» **AIM OF THE TASK**
Skip every picture and copy only the lines from the one containing "Where should I click to: Open" to the final line of the records below.

-- DATASET EXCERPTS follows --

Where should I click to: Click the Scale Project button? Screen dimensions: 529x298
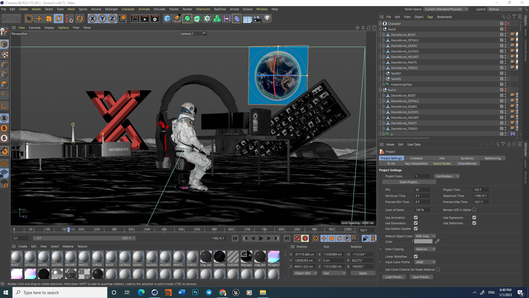click(x=409, y=182)
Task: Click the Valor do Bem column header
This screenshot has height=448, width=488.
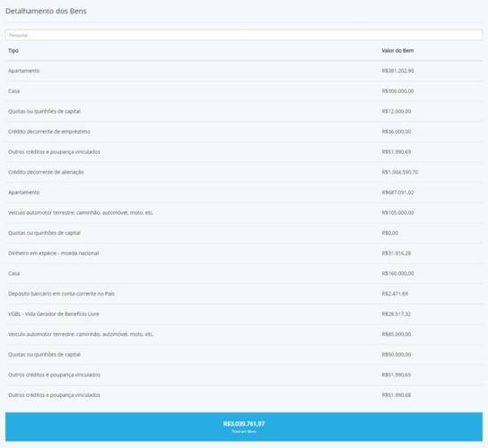Action: pos(397,50)
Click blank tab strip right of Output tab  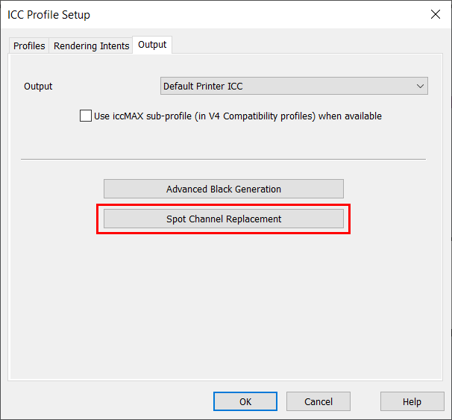coord(298,45)
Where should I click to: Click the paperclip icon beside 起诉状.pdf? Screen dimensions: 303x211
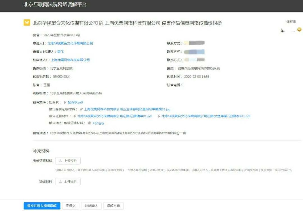(65, 103)

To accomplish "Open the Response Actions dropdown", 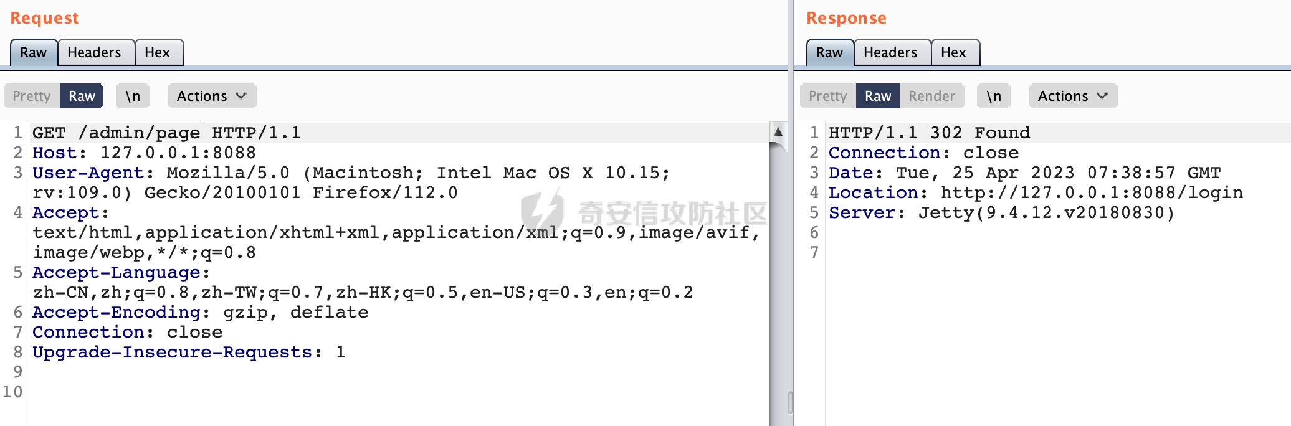I will tap(1073, 97).
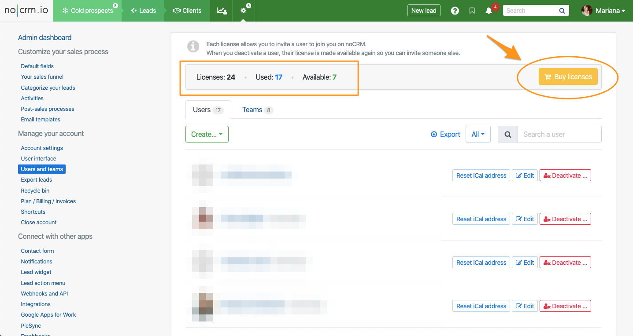The height and width of the screenshot is (336, 633).
Task: Open the Mariana user menu
Action: tap(604, 11)
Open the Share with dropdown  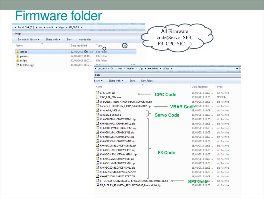(53, 39)
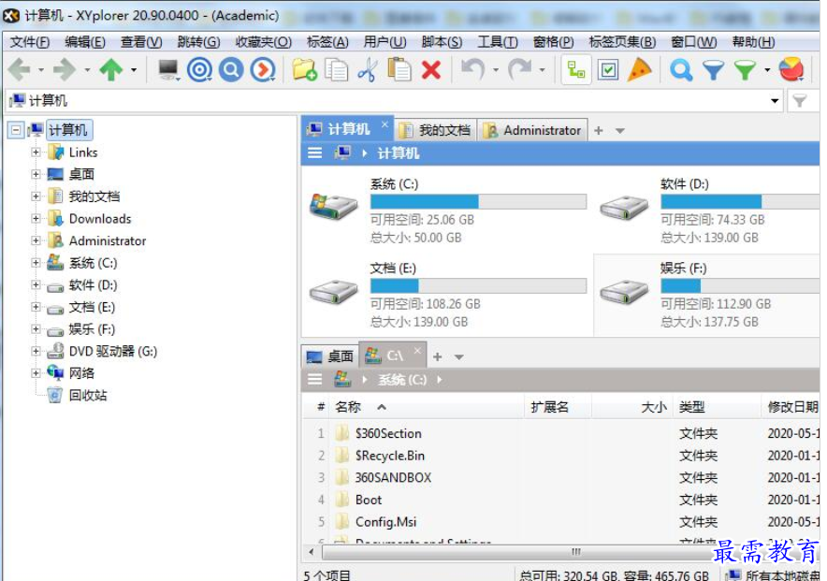The height and width of the screenshot is (581, 827).
Task: Expand the Downloads tree node
Action: (x=36, y=219)
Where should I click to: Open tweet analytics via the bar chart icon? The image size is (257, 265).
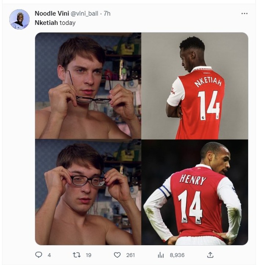(160, 255)
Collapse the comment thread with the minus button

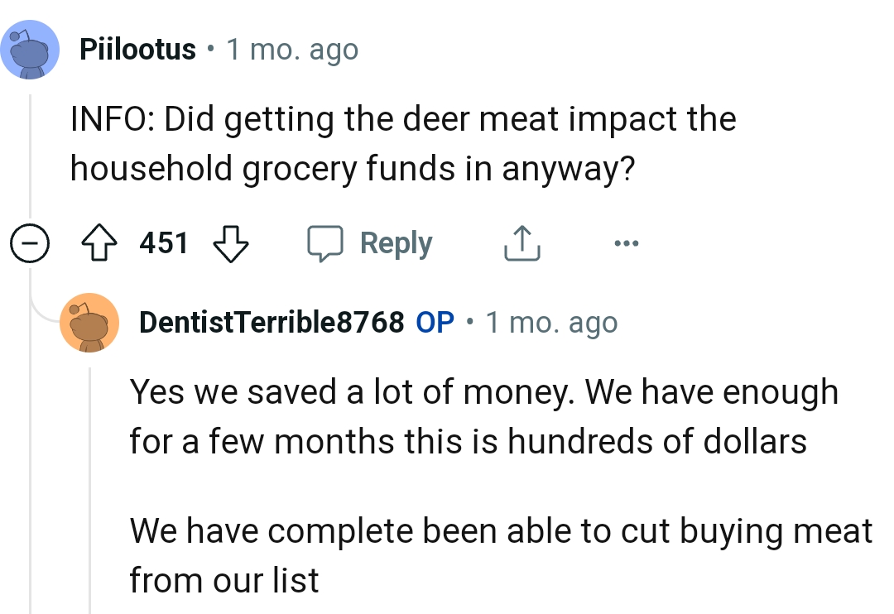point(30,242)
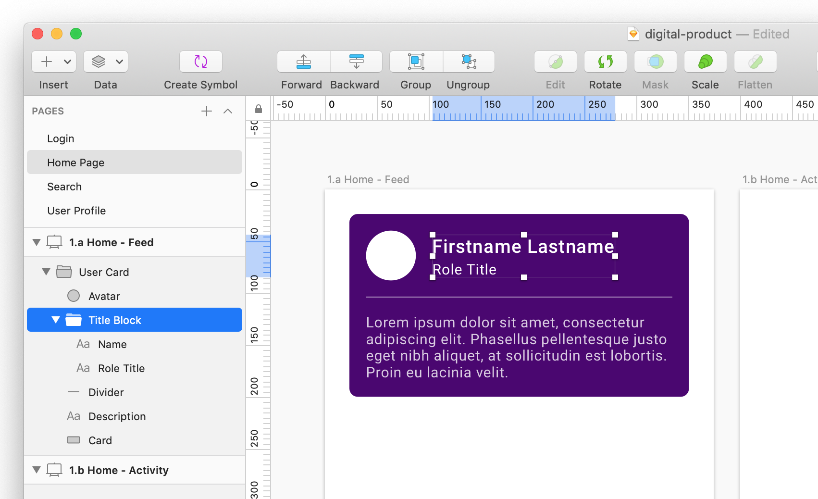Collapse the 1.a Home - Feed artboard
This screenshot has width=818, height=499.
tap(37, 242)
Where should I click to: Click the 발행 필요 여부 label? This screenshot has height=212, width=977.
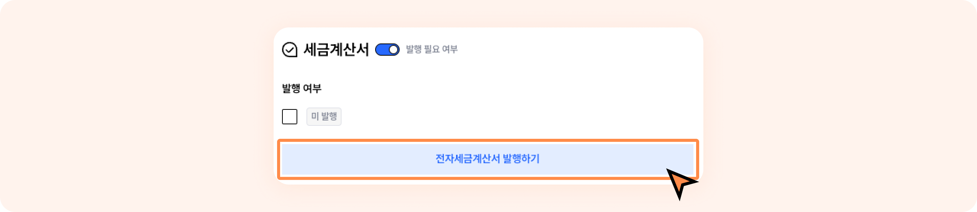[x=432, y=49]
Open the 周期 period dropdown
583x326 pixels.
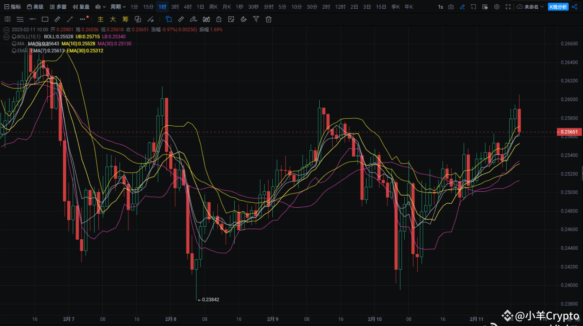tap(118, 7)
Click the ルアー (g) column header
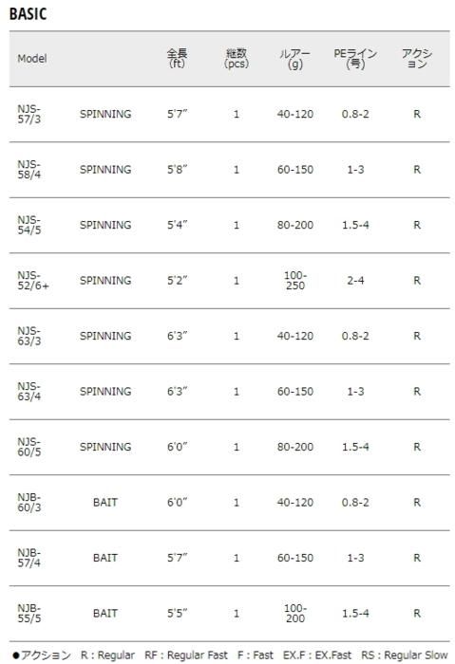The width and height of the screenshot is (455, 664). [x=295, y=59]
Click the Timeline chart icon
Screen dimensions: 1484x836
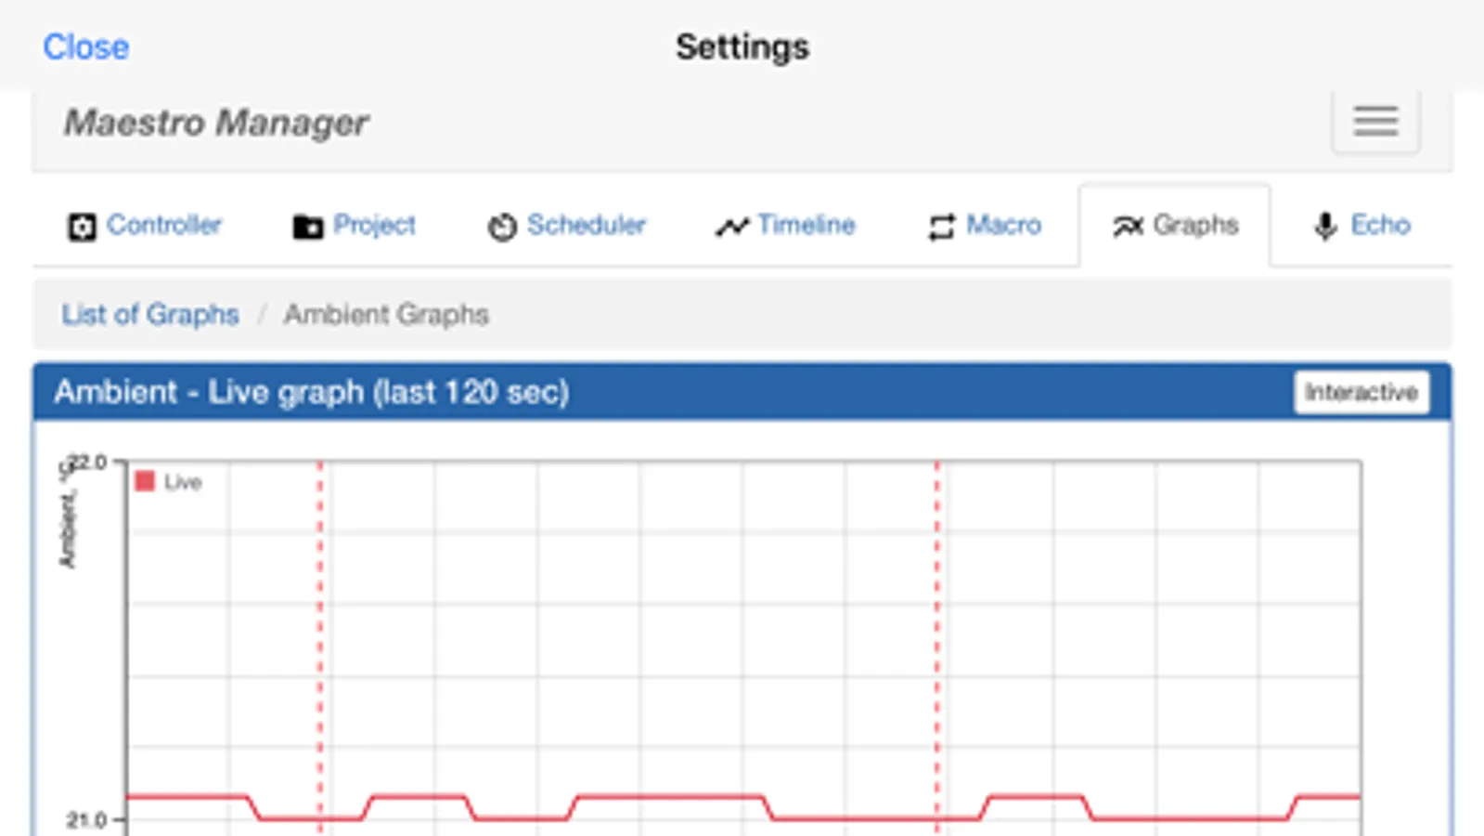pyautogui.click(x=731, y=227)
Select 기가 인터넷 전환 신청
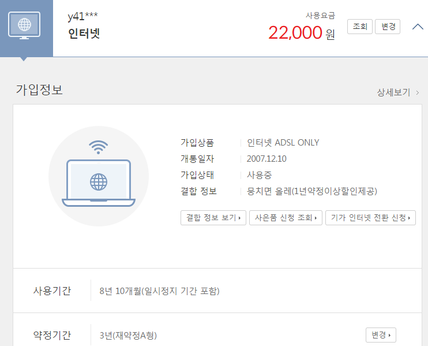This screenshot has width=428, height=346. pyautogui.click(x=370, y=218)
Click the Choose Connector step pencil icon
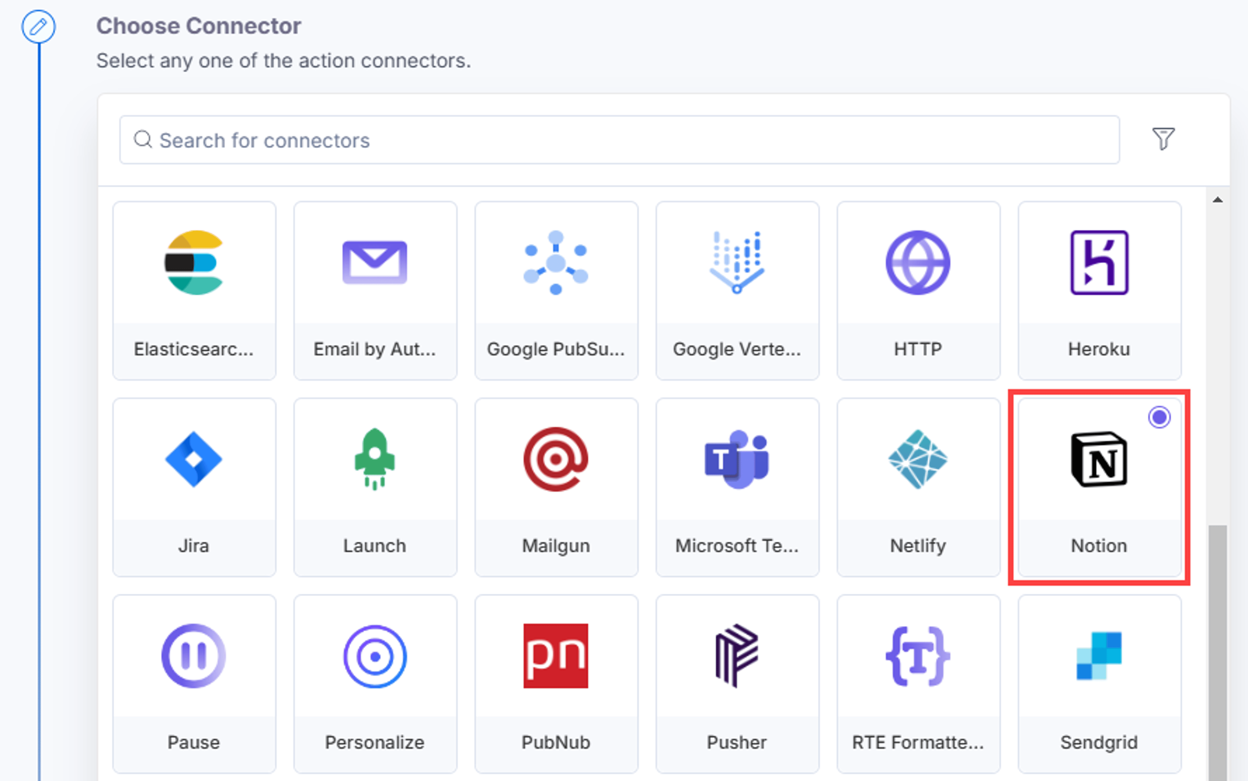Screen dimensions: 1248x781 pyautogui.click(x=38, y=26)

-- DATASET EXCERPTS concluded --

» **SOLUTION TO THE EXERCISE**
Where should I click to: Open tweet analytics via the bar chart icon? The image size is (257, 265).
(160, 255)
Collapse the comment thread with the minus button

point(30,242)
Collapse the 1.a Home - Feed artboard
This screenshot has width=818, height=499.
tap(37, 242)
Where should I click to: Click the 발행 필요 여부 label? This screenshot has height=212, width=977.
[x=432, y=49]
Open the 周期 period dropdown
583x326 pixels.
tap(118, 7)
Click the ルアー (g) column header
The width and height of the screenshot is (455, 664). [x=295, y=59]
Click the Timeline chart icon
Screen dimensions: 1484x836
pyautogui.click(x=731, y=227)
Select 기가 인터넷 전환 신청
This screenshot has width=428, height=346. pyautogui.click(x=370, y=218)
Click the Choose Connector step pencil icon
Screen dimensions: 1248x781 pyautogui.click(x=38, y=26)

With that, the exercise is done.